Discovering the Effects of Drought on Soil: An afternoon with the Vacation Garden School
The Vacation Garden School is a summer camp for elementary school students that promotes stewardship of the earth and its resources. It is based at the Church of the Good Shepherd in Watertown, MA. The campers have visited Mount Auburn each of the past four summers and enjoyed activities relating to our diverse plant collections. This year the campers learned about soil prior to visiting Mount Auburn. On July 26, 2016 I planned to continue on this track by conducting an experiment with the campers demonstrating the water holding capacity of different soils. However, as eastern Massachusetts fell from moderate to severe drought, our time together evolved into a discussion on the effect of drought conditions on soil and the plant life it supports.

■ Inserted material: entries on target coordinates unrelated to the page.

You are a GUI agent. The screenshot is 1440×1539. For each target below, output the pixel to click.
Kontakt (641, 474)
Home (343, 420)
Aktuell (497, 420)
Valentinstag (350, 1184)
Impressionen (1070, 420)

Originally, I planned to have the campers dig holes in several locations at Mount Auburn, each with a different soil composition. The campers would then fill each hole with water and let the water drain out. Once the water was gone, the campers would refill the holes with water and then measure the depth of the water with a yardstick. We would wait 15 minutes and re-measure the depth of the water. Once this was completed, the campers would multiply the difference from the first and second measurements by four to extrapolate the drainage rate of the soil per hour. The purpose of this experiment was to show the campers how a difference in soil composition affects the ability to store water and by extension, affects what plant material would be successful in that soil. For instance, a sandy soil drains quickly and therefore more drought resistant plants, such as sedums, are apt to be successful (with proper light conditions considered as well). Soils with higher amounts of organic matter have better structure and better water holding capacity. Most summer annuals, vegetables, and perennials are more successful in these conditions. Soils with higher organic matter also have greater diversity in the soil biology, resulting in much more activity in the rhizosphere, or root zone of the plant material. This zone is where the symbiotic relationship between soil organisms and plants sustains life.
The severe drought that we are experiencing is exhibiting obvious impacts on the landscape. Turf is brown and dormant. Leaves are wilting, and in some cases dropping. Mount Auburn is drawing from an aquifer (water below ground) at a higher than usual rate to sustain new plantings and some mature plants as well. Water has been pumped into Auburn and Halcyon lakes to support the aquatic wildlife in their battle for oxygen with algae blooms. The moisture content of the soil is non-existent and unable to meet the demands of all the competing root systems of the plant collection. Diversity of the soil biology has been depleted. The soil lacks the ability to prevent runoff and store rainwater.
In lieu of conducting the experiment as planned, the campers dug only one hole. We observed the lean, depleted look and structure of the soil. We looked at the all the plant material around us, noting the wilt of leaves and the brown turf areas and discussed the impact of drought on soil and plants, and the connection between the two. We also talked about the impacts of drought on our food supply and on wildlife, as well as the effects of erosion by wind and rain on the struggling soil.
In the end, we had a fine afternoon. The campers are concerned for the earth, and enthusiastic about science and experimentation. I hope that they will carry this curiosity with them throughout their lives.